Manufacturing companies

In Quarter 1 (Jan to Mar) 2019, the net rate of return for manufacturing companies fell to 12.2% from the estimate of 14.3% in Quarter 4 (Oct to Dec) 2018 (Figure 2). This was caused primarily by a larger than usual fall in profitability by the food products, beverage and tobacco sector.

The Bank of England summary reports that growth in domestic manufacturing output slowed and weaker demand from Europe and China weighed on growth in export of manufactured goods.

The British Chambers of Commerce (BCC) Quarter 1 2019 economic survey indicates the manufacturing sector continues to struggle amid tougher global and domestic trading conditions. The balance of businesses confident that turnover and profitability will increase in the next 12 months is at its weakest since Quarter 4 2011.

Services companies

The net rate of return for services companies in Quarter 1 2019 increased to 19.0% from an estimate in Quarter 4 of 17.8% (Figure 2).

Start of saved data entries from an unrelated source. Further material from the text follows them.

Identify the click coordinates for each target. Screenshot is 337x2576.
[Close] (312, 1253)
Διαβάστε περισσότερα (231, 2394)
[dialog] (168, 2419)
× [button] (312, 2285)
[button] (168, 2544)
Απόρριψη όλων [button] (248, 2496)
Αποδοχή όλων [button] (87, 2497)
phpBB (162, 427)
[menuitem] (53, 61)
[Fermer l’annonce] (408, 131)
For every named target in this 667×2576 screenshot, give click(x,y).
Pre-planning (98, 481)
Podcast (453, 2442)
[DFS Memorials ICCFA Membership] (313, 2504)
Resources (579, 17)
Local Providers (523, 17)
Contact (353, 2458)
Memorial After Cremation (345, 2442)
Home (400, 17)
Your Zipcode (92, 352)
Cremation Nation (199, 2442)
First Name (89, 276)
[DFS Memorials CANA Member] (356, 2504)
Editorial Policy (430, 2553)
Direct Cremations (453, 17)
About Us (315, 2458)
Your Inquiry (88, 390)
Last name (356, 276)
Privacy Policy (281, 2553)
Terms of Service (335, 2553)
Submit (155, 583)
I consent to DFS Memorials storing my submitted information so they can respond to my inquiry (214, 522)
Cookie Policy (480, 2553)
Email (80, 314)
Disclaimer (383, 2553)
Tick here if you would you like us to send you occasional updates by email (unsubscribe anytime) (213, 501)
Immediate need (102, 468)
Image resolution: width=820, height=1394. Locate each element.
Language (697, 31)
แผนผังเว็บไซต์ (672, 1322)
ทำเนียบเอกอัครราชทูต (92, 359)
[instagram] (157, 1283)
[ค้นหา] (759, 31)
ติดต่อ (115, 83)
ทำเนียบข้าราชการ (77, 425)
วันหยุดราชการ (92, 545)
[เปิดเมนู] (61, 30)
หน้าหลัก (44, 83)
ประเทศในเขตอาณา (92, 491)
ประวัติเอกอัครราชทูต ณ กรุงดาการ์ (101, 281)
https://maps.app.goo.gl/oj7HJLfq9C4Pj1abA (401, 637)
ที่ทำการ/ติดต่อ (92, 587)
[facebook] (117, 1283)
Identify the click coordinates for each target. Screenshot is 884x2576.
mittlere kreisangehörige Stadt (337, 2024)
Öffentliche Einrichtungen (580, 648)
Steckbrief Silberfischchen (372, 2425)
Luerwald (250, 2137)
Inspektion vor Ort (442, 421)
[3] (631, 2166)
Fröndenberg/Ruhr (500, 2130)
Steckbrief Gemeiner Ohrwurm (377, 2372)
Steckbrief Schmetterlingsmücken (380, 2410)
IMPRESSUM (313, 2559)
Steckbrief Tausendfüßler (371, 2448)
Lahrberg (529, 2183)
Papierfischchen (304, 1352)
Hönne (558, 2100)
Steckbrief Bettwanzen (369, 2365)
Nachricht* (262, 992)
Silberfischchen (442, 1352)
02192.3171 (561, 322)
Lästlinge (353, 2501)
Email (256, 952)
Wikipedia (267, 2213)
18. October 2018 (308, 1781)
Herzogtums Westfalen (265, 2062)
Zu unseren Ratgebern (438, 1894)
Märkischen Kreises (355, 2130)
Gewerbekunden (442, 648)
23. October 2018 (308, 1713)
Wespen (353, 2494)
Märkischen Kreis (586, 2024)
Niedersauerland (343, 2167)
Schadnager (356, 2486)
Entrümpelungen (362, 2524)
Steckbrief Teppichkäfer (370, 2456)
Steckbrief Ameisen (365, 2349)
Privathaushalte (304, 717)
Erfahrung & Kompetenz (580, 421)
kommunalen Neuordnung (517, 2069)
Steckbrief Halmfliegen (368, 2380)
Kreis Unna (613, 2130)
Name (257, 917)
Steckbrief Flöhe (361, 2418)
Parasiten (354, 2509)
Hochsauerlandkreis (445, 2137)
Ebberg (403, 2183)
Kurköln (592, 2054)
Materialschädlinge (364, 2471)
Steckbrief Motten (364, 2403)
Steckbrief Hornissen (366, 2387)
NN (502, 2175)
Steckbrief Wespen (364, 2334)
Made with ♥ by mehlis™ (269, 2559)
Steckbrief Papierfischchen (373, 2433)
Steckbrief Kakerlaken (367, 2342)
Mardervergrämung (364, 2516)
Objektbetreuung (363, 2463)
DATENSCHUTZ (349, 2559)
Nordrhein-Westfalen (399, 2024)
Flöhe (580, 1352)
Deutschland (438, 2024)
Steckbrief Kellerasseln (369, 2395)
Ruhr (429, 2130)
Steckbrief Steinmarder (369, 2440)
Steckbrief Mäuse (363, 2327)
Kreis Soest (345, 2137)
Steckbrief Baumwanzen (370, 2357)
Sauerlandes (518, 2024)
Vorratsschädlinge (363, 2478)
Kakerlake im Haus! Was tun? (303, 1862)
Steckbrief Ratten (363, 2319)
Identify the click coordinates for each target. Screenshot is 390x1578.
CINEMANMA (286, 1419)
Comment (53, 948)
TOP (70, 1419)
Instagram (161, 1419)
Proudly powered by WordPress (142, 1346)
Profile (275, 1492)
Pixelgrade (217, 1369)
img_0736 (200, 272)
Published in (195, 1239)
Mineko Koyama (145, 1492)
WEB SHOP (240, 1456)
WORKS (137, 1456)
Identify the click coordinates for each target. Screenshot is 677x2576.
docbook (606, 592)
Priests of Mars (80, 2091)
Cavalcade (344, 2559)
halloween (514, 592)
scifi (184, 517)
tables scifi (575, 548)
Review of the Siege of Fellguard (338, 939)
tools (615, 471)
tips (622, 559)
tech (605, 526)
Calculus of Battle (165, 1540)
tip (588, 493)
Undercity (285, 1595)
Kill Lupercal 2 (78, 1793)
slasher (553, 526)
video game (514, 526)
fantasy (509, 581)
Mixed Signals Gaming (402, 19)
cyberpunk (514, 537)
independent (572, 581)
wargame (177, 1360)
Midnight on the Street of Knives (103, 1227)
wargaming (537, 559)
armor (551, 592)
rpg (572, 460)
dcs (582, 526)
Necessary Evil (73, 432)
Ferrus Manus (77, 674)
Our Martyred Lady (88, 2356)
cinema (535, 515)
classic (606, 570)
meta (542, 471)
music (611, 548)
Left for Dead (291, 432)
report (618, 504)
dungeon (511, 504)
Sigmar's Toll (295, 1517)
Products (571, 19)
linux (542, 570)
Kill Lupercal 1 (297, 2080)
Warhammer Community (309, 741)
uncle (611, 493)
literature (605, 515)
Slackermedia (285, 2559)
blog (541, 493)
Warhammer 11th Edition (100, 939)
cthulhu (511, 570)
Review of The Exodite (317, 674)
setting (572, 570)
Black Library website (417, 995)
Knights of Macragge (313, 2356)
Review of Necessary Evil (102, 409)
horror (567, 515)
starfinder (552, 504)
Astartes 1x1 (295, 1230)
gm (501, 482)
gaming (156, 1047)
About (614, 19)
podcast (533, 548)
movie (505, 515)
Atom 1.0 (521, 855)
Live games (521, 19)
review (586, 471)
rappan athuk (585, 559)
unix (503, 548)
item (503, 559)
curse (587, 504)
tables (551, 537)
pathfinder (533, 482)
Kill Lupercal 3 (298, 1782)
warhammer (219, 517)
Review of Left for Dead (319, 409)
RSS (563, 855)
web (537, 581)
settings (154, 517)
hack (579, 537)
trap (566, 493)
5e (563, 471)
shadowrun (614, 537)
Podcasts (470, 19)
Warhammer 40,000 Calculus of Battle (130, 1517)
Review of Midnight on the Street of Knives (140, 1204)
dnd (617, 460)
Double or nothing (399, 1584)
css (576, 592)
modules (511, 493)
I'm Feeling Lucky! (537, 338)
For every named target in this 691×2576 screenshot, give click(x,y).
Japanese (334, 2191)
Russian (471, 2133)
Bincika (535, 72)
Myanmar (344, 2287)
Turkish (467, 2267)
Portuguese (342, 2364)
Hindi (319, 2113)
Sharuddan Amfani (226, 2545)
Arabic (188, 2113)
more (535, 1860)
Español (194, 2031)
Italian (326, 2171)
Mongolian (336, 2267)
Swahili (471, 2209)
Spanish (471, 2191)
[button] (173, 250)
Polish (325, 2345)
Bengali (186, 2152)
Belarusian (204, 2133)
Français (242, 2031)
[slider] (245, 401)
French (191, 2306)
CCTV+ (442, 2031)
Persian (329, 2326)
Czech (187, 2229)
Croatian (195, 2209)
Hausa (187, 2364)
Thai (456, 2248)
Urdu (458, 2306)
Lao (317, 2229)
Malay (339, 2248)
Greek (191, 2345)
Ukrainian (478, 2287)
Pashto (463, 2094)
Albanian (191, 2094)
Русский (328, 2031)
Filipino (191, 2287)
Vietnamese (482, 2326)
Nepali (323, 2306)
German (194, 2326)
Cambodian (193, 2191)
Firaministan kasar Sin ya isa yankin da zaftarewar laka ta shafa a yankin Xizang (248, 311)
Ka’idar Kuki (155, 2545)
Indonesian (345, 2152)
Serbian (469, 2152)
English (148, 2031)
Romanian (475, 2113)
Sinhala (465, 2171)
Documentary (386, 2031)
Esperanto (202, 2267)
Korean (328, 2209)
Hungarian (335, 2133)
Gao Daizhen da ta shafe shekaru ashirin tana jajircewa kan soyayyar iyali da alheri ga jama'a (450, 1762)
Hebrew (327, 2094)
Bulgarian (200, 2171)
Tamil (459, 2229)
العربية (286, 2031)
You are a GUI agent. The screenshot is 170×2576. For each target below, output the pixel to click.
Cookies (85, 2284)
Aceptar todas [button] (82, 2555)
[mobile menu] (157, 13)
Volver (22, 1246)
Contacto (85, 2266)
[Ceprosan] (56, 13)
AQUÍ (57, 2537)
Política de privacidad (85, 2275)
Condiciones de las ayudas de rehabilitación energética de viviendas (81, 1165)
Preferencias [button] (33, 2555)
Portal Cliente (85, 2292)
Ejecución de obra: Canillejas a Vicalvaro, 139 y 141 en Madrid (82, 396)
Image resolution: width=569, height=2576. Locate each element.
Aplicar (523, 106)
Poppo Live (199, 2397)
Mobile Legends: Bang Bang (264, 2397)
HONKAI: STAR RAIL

This is the largest quarterly percentage increase since Quarter 4 2016. The sub-sectors causing this were real estate activities, professional, scientific and technical activities, and administrative and support service activities.

The GDP monthly estimate: March 2019 reports that the services industry grew by 0.3% in Quarter 1 2019. The main contributors to this were retail trade and the information and communication sub-sector.

The Index of Services: March 2019 also reported that the services output increased by 0.3% in Quarter 1 2019. The main contributor was the wholesale, retail and motor trade industry.

Conversely, the British Chambers of Commerce (BCC) Quarter 1 2019 economic survey reports that the balance of businesses confident that profitability will improve over the next year fell from positive 28 to positive 19, the weakest since Quarter 3 (July to Sept) 2016.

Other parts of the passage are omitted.